Letzte Minuten mit Laura Dahlmeier: Seilpartnerin erinnert sich an den fata-len Fehler – Ein winziger Moment der Unachtsamkeit, der alles kostete. Was wirklich geschah, erschüttert zutiefst.
Trotz guter Vorbereitung und Erfahrung bleibt für Dahlmeiers Berg-Partnerin Krauss das Gefühl, dass die Katastrophe am Laila Peak vielleicht hätte verhindert werden können: durch eine andere Zeit-Planung der Besteigung.
Die Seilpartnerin von Laura Dahlmeier, Marina Krauss, hat sich nach dem tragischen Unglück am Laila Peak am Donnerstag erstmals öffentlich geäußert. In einer bewegenden Pressekonferenz im pakistanischen Skardu erklärte sie auch, welche Gedanken sie nach dem Tod ihrer Partnerin nicht mehr loslassen. “Wenn wir eine halbe Stunde früher dran gewesen wären, wären wir sicher heruntergekommen”, sagte Krauss. Sie betonte, wie schwer es sei, mit dem Bewusstsein zu leben, dass vielleicht eine kleine Entscheidung – ein früherer Aufbruch – das Unglück hätte verhindern können.
Krauss erklärte, dass die beiden noch vor Sonnenaufgang aufgebrochen waren. Dies ist bei anspruchsvollen Hochgebirgstouren üblich, damit der Zeitplan für den Gipfel und den Abstieg eingehalten werden kann.

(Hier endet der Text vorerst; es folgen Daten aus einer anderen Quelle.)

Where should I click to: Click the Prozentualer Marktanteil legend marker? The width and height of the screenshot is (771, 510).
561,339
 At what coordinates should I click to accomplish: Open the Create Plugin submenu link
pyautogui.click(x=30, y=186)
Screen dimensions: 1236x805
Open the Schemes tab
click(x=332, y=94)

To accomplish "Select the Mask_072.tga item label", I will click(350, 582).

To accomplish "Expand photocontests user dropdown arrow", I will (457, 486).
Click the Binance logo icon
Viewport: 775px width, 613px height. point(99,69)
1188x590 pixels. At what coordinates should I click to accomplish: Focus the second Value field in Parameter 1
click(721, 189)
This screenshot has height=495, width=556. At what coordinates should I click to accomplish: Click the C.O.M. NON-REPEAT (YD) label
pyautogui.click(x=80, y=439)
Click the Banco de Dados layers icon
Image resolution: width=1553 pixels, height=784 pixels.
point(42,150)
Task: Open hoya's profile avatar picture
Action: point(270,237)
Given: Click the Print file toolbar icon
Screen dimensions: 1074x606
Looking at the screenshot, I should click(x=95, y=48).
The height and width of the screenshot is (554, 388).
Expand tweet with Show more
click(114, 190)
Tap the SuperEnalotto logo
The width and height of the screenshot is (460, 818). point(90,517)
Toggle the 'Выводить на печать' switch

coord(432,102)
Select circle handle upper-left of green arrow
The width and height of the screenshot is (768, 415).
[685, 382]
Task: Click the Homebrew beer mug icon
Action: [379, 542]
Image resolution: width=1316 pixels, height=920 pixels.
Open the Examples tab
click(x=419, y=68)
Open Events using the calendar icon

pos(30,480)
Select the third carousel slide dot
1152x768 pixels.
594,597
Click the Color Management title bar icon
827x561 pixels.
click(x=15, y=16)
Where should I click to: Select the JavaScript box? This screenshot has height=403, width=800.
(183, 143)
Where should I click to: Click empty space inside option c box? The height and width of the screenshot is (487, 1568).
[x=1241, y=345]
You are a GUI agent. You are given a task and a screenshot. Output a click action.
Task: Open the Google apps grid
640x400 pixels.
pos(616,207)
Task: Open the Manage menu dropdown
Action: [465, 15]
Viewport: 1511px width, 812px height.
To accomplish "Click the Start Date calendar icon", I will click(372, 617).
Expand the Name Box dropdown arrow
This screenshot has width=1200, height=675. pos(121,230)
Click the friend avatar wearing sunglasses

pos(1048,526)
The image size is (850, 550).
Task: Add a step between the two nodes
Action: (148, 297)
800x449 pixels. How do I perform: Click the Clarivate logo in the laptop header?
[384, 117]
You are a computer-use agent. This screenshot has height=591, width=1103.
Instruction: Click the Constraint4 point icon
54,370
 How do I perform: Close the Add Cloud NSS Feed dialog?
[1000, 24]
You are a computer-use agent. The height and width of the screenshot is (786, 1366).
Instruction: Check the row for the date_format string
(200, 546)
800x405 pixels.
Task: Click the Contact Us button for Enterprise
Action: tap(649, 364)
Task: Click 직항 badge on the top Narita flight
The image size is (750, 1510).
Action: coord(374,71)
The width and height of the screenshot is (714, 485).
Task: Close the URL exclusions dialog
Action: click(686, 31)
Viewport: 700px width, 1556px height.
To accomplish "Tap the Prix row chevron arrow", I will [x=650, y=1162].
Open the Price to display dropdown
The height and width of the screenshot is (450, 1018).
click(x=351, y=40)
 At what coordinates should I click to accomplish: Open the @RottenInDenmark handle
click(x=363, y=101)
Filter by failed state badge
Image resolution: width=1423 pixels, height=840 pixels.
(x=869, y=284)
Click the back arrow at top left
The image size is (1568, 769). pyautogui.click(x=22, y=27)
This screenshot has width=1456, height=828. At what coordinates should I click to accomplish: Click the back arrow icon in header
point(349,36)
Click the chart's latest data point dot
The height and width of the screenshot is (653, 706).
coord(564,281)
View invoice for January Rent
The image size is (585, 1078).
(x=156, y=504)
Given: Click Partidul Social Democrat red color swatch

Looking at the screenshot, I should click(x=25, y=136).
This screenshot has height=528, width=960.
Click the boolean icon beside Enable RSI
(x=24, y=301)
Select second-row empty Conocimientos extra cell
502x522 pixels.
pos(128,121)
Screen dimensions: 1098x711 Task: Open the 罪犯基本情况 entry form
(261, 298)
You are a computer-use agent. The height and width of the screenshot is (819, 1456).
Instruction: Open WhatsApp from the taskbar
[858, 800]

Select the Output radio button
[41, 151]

Bereits während des Aufstiegs verschlechterte sich aber die Schneesituation deutlich. Krauss berichtet, dass sie und Dahlmeier sich deshalb entschieden, den Gipfel nicht zu besteigen und umzudrehen: “Wir wussten, dass wir das technisch auf jeden Fall draufhaben, aber im Verlauf des Tages wurde der Schnee weich und die Bedingungen schlechter. Wir haben uns entschieden, noch vor dem Gipfel umzudrehen.” Der Unfall ereignete sich beim Abstieg auf etwa 5.700 Metern Höhe. Laut Krauss war sie an einer Abseilstelle bereits angekommen, als Dahlmeier nachkam – “dann begann der Steinschlag”, schildert Krauss.
Sie musste hilflos zusehen, wie ein riesiger Felsstein ihre Seilpartnerin Laura am Kopf traf. Dahlmeier wurde gegen die Felswand geschleudert. Krauss rief nach ihr, aber es kam keine Reaktion. “Von diesem Moment an hat sie sich nicht mehr bewegt. Für mich war es unmöglich, sicher zu ihr zu gelangen.” Krauss setzte sofort einen Notruf ab, konnte aber selbst wegen des anhaltenden Steinschlags und der exponierten Lage nichts weiter tun und stieg später alleine ins Basislager ab.
Krauss machte deutlich, dass Laura Dahlmeier nicht nur eine hochqualifizierte und leidenschaftliche Bergsteigerin war, sondern für sie vor allem ein besonderer Mensch, mit dem sie gemeinsam große Ziele und Abenteuer teilte.
Der “Kitt” der Berge schmilzt
Krauss betonte, Dahlmeier und ihr selbst sei in Vorbereitung der Besteigung des Laila Peaks durchaus sehr klar gewesen, dass derartige Risiken in solchen Bergregionen oft durch äußere Faktoren wie Wetter, Steinschlag und Klimawandel bestimmt werden – Risiken, die auch durch beste Planung und Erfahrung nicht ganz vermeidbar sind.
Der Unfall wirft erneut ein Schlaglicht auf die zunehmende Gefahr von Steinschlag im Hochgebirge – ein Problem, das durch den Klimawandel verschärft wird. Nicht nur in den Alpen, sondern auch im Karakorum-Gebirge beobachten Experten eine Zunahme solcher Naturgefahren. Die steigenden Temperaturen sorgen dafür, dass Schnee, Eis und vor allem der Permafrost, der “Kitt” der Berge, immer stärker schmelzen. Dadurch werden Felswände instabil, der Fels bricht leichter auseinander und Steinschläge werden häufiger. Besonders im Tagesverlauf, wenn Schnee und Eis schmelzen. Am Laila Peak ist die schützende Schneeschicht inzwischen vielerorts einer blanken Felsflanke gewichen, was das Risiko für Bergsteiger dramatisch erhöht.
Der Klimawandel intensiviere Naturgefahren wie Steinschläge und Felsstürze und mache eine präzise Risikoabschätzung inzwischen oft unmöglich, so zahlreiche Experten.